Subclinical thyroid disorders, a retroverted uterus, and minor trauma have not been shown to cause spontaneous abortions.

Symptoms and Signs of Spontaneous Abortion

Symptoms of spontaneous abortion include crampy pelvic pain, uterine bleeding, and eventually expulsion of tissue. Late spontaneous abortion may begin with a gush of fluid when the membranes rupture. Hemorrhage is rarely massive. A dilated cervix indicates that abortion is inevitable.

  • Usually ultrasonography and quantitative beta subunit of human chorionic gonadotropin (beta-hCG)

  • Pelvic examination

Pregnancy is diagnosed with a urine or blood beta-hCG test. Ultrasonography is done to confirm intrauterine pregnancy and check for fetal cardiac activity, which is usually detectable after 5.5 to 6 weeks gestation. However, gestational age is often somewhat uncertain, and serial ultrasonography may be required. If cardiac activity is absent and had been detected previously during this pregnancy, fetal death is diagnosed. Alternatively, serial beta-hCG levels that decrease across ≤ 3 measurements are consistent with a failed pregnancy.

Assessment is also done to determine the status of the abortion process as follows:

  • Threatened abortion: Patients have uterine bleeding and it is too early to assess whether the fetus is alive and viable and the cervix is closed. Potentially, the pregnancy may continue without complications.

  • Inevitable abortion: The cervix is dilated. If the cervix is dilated, the volume of bleeding should be evaluated because it is sometimes significant.

  • Incomplete abortion: The products of conception are partially expelled.

Missed abortion is suspected if the uterus does not progressively enlarge or if quantitative beta-hCG is low for gestational age or does not double within 48 to 72 hours. Missed abortion is confirmed if ultrasonography shows any of the following:

  • Disappearance of previously detected embryonic cardiac activity

  • Absence of such activity when the fetal crown-rump length is > 7 mm

  • Absence of a fetal pole (determined by transvaginal ultrasonography) when the mean sac diameter (average of diameters measured in 3 orthogonal planes) is > 25 mm

An anembryonic pregnancy refers to a gestational sac with no yolk sac or embryo, seen on ultrasound, in a nonviable pregnancy.

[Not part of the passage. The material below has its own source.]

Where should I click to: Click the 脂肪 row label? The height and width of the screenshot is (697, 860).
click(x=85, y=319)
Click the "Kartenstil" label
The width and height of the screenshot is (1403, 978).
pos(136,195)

  • For threatened abortion, observation

  • For inevitable, incomplete, or missed abortions, observation or surgical or medical uterine evacuation

  • If the mother is Rh-negative, Rho(D) immune globulin

  • Sometimes pain medication

  • Emotional support

For threatened abortion, treatment is observation, but health care practitioners may periodically evaluate the woman's symptoms or do ultrasonography. No evidence suggests that bed rest decreases risk of subsequent completed abortion.

For inevitable, incomplete, or missed abortions, treatment is uterine evacuation or waiting for spontaneous passage of the products of conception. For patients managed expectantly, evacuation is done if excessive bleeding or infection occur or if the products of conception do not pass after about 2 to 4 weeks.

If complete abortion is suspected, uterine evacuation is not done routinely. Uterine evacuation can be done if bleeding occurs and/or if other signs indicate that products of conception may be retained.

After a spontaneous abortion, parents may feel grief or guilt. They should be given emotional support and, in most cases of spontaneous abortions, reassured that their actions were not the cause. Formal counseling or support groups may be made available if appropriate.

  • Spontaneous abortion is pregnancy loss before 20 weeks gestation; it probably occurs in up to 20% of pregnancies.

  • Spontaneous abortion is often caused by chromosomal abnormalities or maternal reproductive tract abnormalities (eg, bicornuate uterus, fibroids), but etiology in an individual case is usually not confirmed.

  • Confirm spontaneous abortion and determine pregnancy status with quantitative beta-hCG, ultrasonography, and pelvic examination; a dilated cervix means that abortion is inevitable.

  • Treat with expectant management (observe for passage of products of conception) or surgical or medication (with misoprostol or sometimes mifepristone) uterine evacuation.

  • Often, uterine evacuation is not needed for threatened and complete abortions.

  • Provide emotional support to the parents.